I would guess that it was probably a coincidence.  I've been burned
by this, not by Travelocity, but by booking directly on the airline's
site.  We checked prices on Travelocity, found the best fare, went
to American's website to reserve our seats, planning to call all the
travelers that night and ticket it the next day.  When we went to
actually ticket the flight *one day later*, each seat had gone up over 
$150.  We went back to Travelocity and all the airlines had raised 
their prices, not just American.  Moral of the story: if you get a good 
price, try to ticket your flight the same day!  If you read the fine
print, the reservation holds a seat on the flight for you only, but not 
the fare that's shown on the reservation, as we found out the hard way.  

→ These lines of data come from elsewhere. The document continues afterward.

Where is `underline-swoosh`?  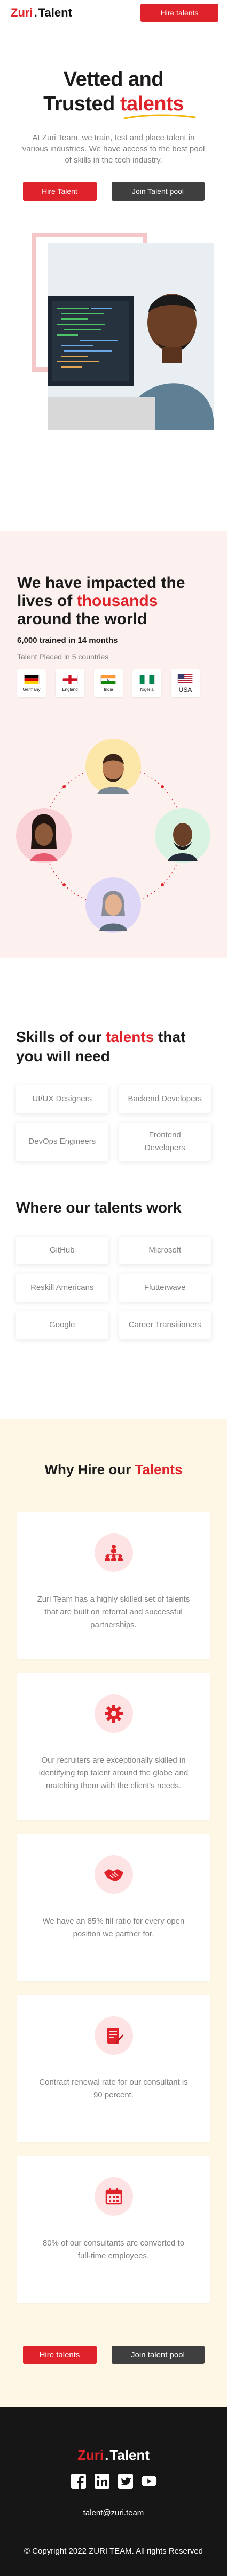
underline-swoosh is located at coordinates (159, 117).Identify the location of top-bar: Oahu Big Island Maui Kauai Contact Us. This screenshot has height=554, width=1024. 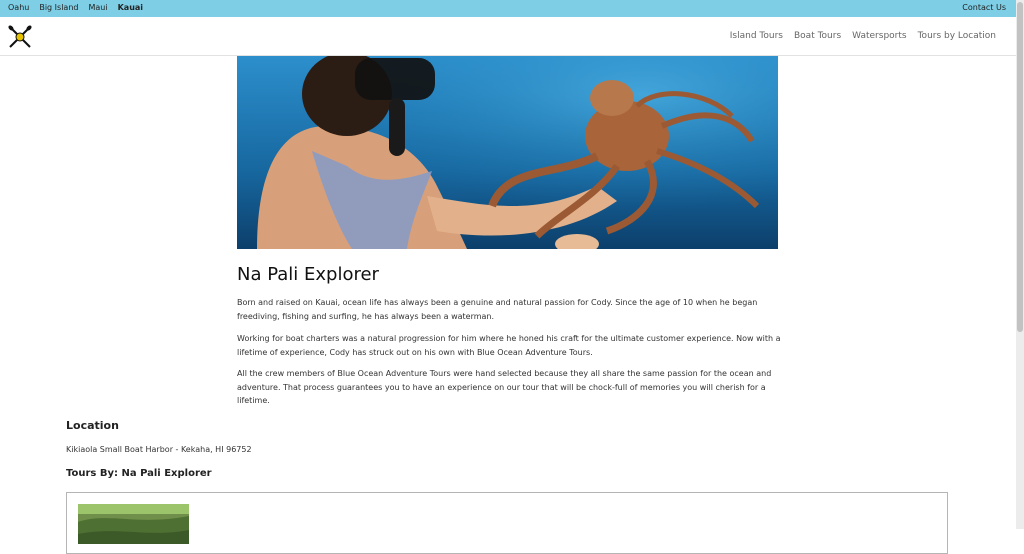
(508, 8).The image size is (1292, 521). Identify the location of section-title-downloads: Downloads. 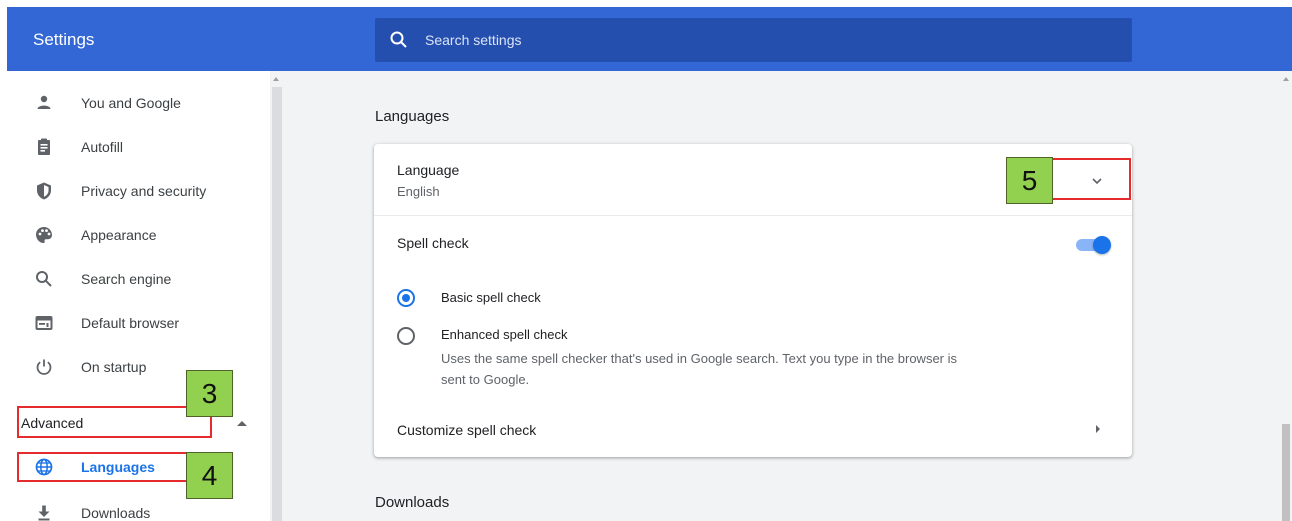
(412, 502).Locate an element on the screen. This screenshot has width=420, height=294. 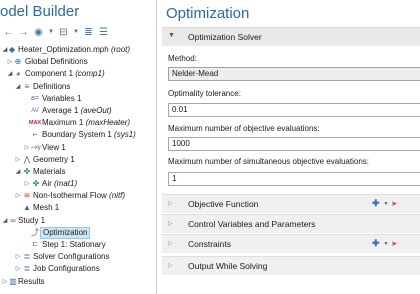
tree-item-boundary-system: ⌐ Boundary System 1 (sys1) is located at coordinates (78, 135).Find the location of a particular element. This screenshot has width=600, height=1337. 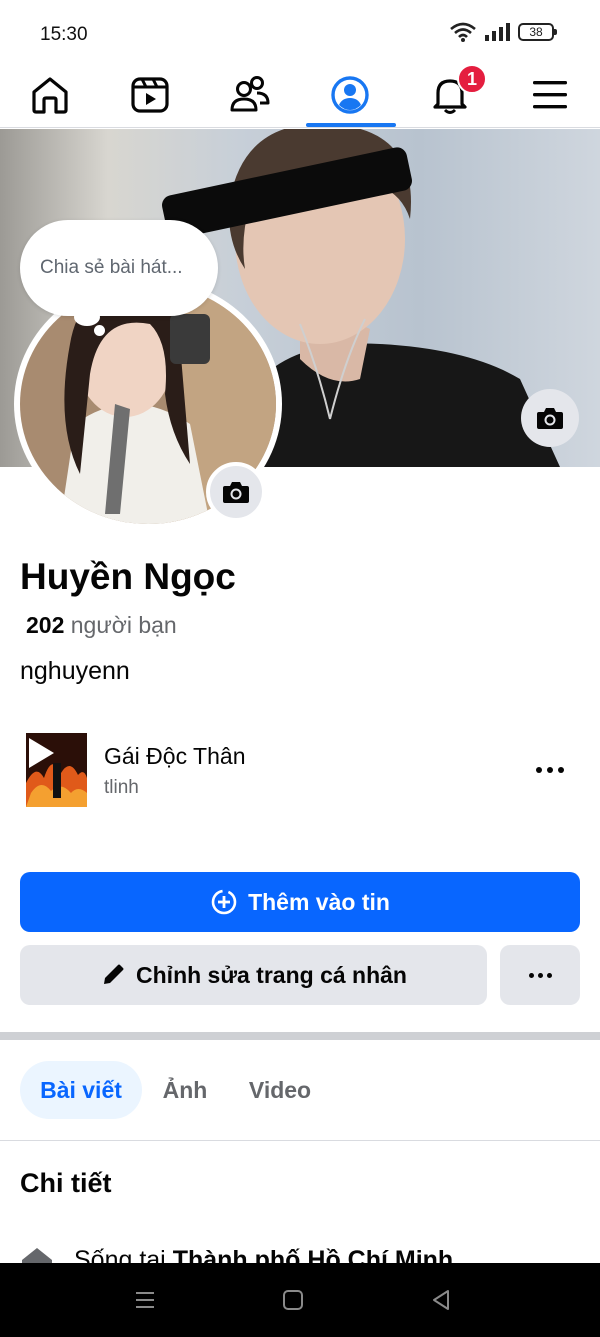

profile-icon is located at coordinates (350, 95).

FYI: Travelocity shows flight price but doesn't include the taxes which
can be $100 or more, which is why we usually go directly to the
airlines site to see what we're really going to pay per ticket.  It
does pretty well at finding the cheapest flight, especially if you're
flexible in your travel dates, and will even list options like 
splitting your flight between two airlines which are hard to research 
manually.

Lisa Thompson in Dallas, Texas USA

Tamara wrote:

> Checking out the very same route and date/stop-number requirements 
> *as a member*, I got the same round-trip price on fewer flights than 
> the night before and two nights before (those two nights' readings 
> were identical).
...
> Tsk, tsk... :) It *may* be a coincident but, having grown up in a 
> communist environment - where we *knew* we were being screwed at 
> every turn, and learnt to expect it - I'm somewhat "Miss Marplish" 
> (suspicious), and strongly smell a "switch and bait" tactic.